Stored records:
[Start of section]

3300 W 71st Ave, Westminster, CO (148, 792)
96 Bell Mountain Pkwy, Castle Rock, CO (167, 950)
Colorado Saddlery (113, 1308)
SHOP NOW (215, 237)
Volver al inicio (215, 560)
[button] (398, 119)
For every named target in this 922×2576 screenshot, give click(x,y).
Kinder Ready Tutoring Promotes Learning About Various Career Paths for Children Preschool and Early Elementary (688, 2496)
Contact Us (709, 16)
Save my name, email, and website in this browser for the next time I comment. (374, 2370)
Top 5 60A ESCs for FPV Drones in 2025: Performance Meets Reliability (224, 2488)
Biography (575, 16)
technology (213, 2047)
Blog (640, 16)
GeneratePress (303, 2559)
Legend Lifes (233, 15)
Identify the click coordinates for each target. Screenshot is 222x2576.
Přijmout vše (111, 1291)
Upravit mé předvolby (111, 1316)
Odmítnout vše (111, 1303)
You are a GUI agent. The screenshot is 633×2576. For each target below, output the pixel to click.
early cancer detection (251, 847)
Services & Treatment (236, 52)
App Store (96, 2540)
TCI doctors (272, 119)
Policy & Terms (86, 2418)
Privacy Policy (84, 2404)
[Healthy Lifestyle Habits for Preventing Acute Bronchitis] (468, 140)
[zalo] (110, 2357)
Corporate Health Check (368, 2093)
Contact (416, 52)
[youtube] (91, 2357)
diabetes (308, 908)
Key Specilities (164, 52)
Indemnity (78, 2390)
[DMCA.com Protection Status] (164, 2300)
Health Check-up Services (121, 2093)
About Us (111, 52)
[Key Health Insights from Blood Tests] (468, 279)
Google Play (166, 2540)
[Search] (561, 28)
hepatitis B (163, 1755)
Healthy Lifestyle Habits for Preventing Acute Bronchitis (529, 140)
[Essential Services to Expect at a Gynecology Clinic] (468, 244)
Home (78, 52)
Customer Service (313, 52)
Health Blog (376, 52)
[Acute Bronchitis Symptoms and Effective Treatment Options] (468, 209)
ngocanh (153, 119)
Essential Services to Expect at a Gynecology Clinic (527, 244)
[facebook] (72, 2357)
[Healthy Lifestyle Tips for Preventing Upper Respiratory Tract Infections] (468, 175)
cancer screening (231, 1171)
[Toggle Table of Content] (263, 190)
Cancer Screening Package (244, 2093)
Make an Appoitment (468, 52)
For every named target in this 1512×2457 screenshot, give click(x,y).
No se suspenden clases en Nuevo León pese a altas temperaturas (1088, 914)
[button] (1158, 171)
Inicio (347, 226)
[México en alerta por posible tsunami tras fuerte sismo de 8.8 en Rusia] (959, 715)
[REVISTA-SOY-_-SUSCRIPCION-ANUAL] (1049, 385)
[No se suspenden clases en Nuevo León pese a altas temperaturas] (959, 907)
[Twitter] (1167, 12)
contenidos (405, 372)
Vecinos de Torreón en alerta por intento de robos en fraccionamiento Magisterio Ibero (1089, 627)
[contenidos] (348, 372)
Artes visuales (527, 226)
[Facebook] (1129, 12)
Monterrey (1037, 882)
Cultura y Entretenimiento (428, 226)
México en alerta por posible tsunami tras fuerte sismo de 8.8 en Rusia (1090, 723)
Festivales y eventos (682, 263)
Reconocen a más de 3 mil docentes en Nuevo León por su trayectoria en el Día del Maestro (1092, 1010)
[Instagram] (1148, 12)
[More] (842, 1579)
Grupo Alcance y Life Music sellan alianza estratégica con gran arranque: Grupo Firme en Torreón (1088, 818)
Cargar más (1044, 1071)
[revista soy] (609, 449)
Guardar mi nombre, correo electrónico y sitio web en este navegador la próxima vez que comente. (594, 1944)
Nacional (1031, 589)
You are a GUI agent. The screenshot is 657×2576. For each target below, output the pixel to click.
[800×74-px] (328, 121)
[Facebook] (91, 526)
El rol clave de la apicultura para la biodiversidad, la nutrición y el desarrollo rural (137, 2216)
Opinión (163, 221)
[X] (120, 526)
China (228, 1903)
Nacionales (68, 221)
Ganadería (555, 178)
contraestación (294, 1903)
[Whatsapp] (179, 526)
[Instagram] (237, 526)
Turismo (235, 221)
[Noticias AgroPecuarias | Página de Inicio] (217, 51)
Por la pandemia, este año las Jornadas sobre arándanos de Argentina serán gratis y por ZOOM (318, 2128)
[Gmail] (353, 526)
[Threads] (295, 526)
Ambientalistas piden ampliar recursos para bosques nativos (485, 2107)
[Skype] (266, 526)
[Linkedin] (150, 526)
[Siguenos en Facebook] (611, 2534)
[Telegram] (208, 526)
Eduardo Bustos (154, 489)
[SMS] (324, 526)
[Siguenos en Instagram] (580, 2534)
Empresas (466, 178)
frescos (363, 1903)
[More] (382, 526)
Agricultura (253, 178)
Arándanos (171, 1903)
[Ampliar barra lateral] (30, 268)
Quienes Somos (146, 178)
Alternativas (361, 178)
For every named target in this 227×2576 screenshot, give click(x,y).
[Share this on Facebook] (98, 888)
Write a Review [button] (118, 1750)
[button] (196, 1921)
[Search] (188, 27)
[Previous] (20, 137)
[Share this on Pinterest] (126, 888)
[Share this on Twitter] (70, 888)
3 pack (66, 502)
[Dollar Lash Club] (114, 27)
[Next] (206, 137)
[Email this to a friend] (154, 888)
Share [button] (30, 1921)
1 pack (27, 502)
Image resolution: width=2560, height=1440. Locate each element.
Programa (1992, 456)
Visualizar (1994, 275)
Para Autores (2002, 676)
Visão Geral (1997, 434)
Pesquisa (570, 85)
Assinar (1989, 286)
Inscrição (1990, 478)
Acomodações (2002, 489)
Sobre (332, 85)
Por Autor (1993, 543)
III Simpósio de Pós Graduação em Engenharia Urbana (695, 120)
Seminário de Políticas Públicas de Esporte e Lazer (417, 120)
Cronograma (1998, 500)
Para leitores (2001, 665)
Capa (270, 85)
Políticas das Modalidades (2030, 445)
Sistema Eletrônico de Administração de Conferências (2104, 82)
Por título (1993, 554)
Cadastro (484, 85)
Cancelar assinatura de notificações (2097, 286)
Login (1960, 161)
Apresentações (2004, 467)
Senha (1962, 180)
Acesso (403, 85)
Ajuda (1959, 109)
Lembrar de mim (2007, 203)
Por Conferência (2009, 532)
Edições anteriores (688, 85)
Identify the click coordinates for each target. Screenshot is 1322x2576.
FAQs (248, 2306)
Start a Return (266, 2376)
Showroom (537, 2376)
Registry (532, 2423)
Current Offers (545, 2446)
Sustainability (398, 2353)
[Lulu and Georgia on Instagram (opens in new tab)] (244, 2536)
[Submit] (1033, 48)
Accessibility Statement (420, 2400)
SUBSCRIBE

[End of section]

## Task to complete:
All lines in the records with the string "este" should be copied out.

## Completed exercise:
Guardar mi nombre, correo electrónico y sitio web en este navegador la próxima vez que comente. (594, 1944)
Por la pandemia, este año las Jornadas sobre arándanos de Argentina serán gratis y por ZOOM (318, 2128)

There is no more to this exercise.